The softmax activation function is a basic building block that we use often in machine learning. Got a multi-class classification problem? Just whip out softmax to cast the vector to a probability distribution.

But the term softmax never sat well with me and really bugged the heck out of me every time I type it or read it!
The “soft” part is clear… It is continuous and differentiable so that you can do gradient descent to optimize the loss function. But “max”? C’mon, really?

Max returns the largest element of the input.
max([-2, 1, 5, 0]) => 5. This operation preserves the magnitude of the largest element.

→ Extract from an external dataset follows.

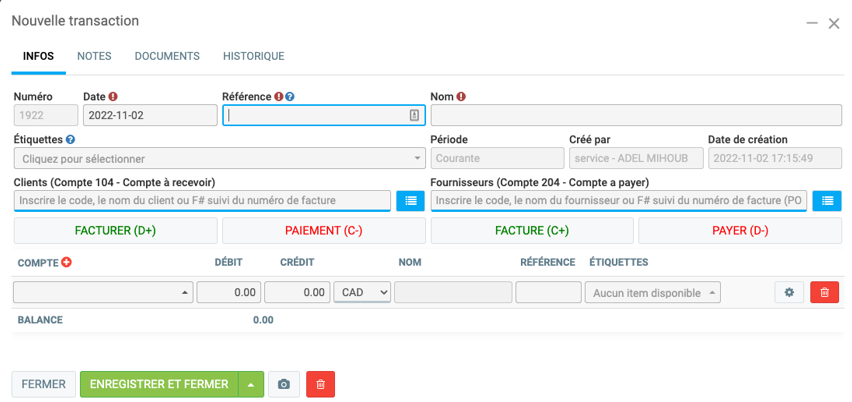
Task: Click the camera icon in the footer
Action: (x=284, y=384)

Softmax, on the other hand, transforms an input vector to a probability distribution:
softmax([-2, 1, 5, 0]) => [0.0009, 0.0179, 0.9747, 0.0066]
This is not really telling uswhat the max of the input is. But it seems to tell us which element is the largest. Isn’t that argmax?

Argmax returns which element in the input is the largest:
argmax([-2, 1, 5, 0]) => 2 since element at index 2 is the largest (assuming 0-based index). This would be expressed in one-hot encoding as:
[0, 0, 1, 0]

This looks a lot like the softmax output: softmax is a soft version of one-hot encoded argmax, not max.

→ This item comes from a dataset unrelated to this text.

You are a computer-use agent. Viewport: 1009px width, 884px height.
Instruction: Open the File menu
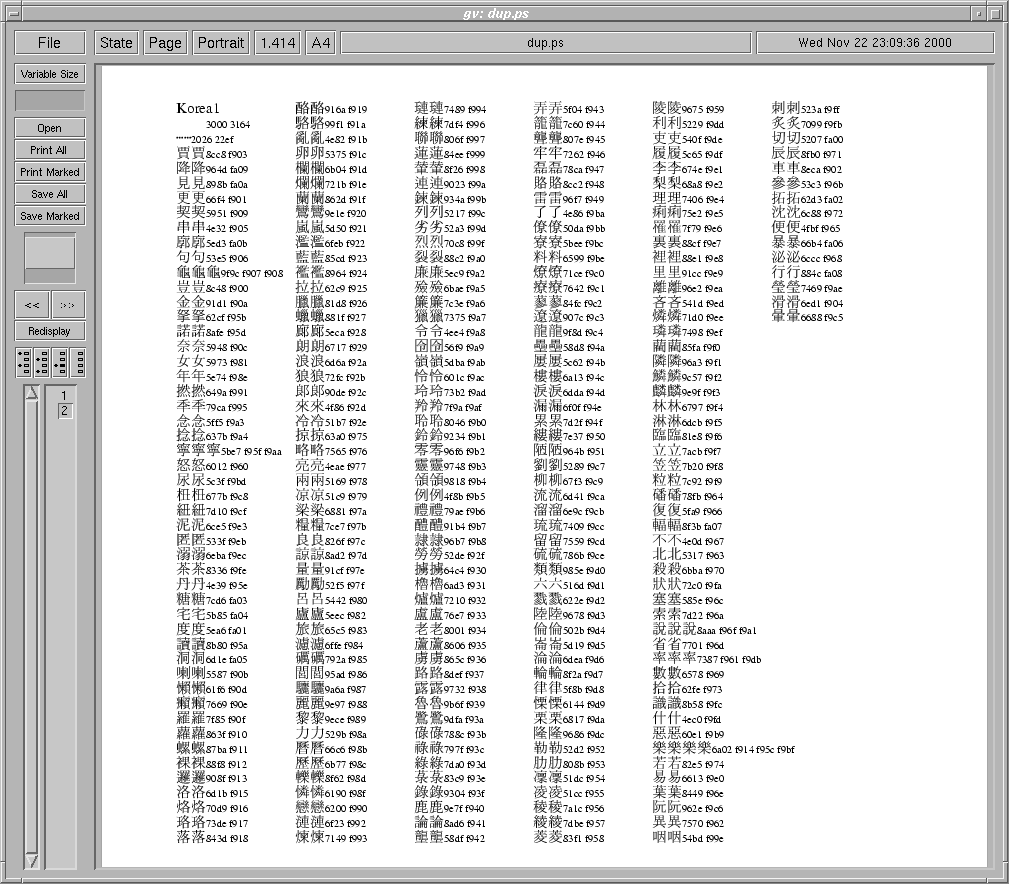[x=49, y=43]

So what would be a “soft” version of max?
softmax(x) * x.T
Following the example above:
softmax([-2, 1, 5, 0]) * [-2, 1, 5, 0].T =>[0.0009, 0.0179, 0.9747, 0.0066] * [-2, 1, 5, 0].T => 4.8896
This is close to the actual max of 5.

This misnomer of softmax is also mentioned briefly in the book Deep Learning by Ian Goodfellow, Yoshua Bengio, and Aaron Courville. The authors said:

It would perhaps be better to call the softmax function “softargmax” but the current name is an entrenched convention.

I have heard folks refer to the naming of softmax in contrast to hardmax, as if hardmax is the term that came before softmax to represent one-hot-encoded argmax. However, I can’t find any basis for this. The first usage of the word softmax seems to have come from “Training Stochastic Model Recognition Algorithms as Networks can Lead to Maximum Mutual Information Estimation of Parameters” by John S. Birdie in 1990. To quote:

This transformation can be considered a multi-input generalisation of the logistic, operating on the whole output layer. It preserves the rank order of its input values, and is a differentiable generalisation of the ‘winner-take-all’ operation of picking the maximum value. For this reason we like to refer to it as soft max.

Note that there was no mention of softmax being the soft version of hardmax.

If softmax doesn’t bother you, then you are good. But it does as it did to me, think softargmax.

--

--